In groundbreaking research, solar panels have been created that generate electricity when there is no sun… at night! The solar cells were developed by researchers at Stanford university and work by generating electricity from the temperature difference between the cells and the air around them.
The possibilities for this technology are boundless, and bring hope to the 770 million people without access to electricity. It is also promising in the wake of global supply issues of electricity, due to the conflict in Ukraine.
Solar energy has come a long way since photovoltaic cells were created in 1954. Since that time solar energy has become more affordable, allowing households to generate their own electricity. Currently, solar electricity generated during the day can only be used at nighttime by using batteries. However, batteries are expensive and current batteries have a limited lifespan and will end up in landfill.
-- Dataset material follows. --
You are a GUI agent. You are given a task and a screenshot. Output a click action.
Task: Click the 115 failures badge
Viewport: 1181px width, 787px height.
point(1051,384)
Researchers have been working for years to discover a way to utilise solar cells at night, and now they are one step closer.
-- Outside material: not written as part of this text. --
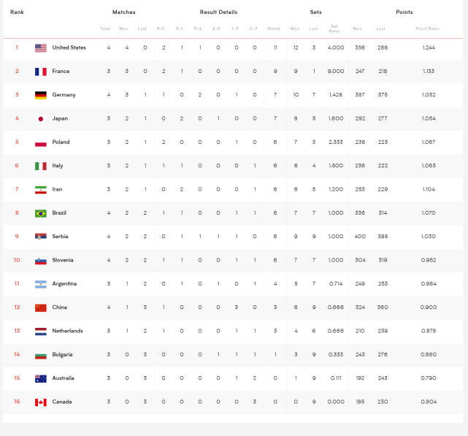Click the Germany flag icon
Viewport: 468px width, 436px height.
click(x=41, y=95)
So how exactly do the new solar panels work?
The device uses a thermoelectric generator, which harvests electricity from the temperature difference between the cells and the air. It does this through a process called thermal radiation, which occurs at night when heat leaves objects and radiates toward outer space. This causes objects to cool down, which then become cooler than the ambient air. The researchers at Stanford published a paper that explained how they used the thermoelectric generator to turn those temperature differences into electricity.
Presently, the solar cells that the researchers developed can generate 50 milliwatts per square meter. It would take about 20 square meters of solars cells to power conventional lights. However, the technology is new and still in development, and the solar device was built using store-bought parts. Once the technology improves, it is expected the output will rapidly improve too.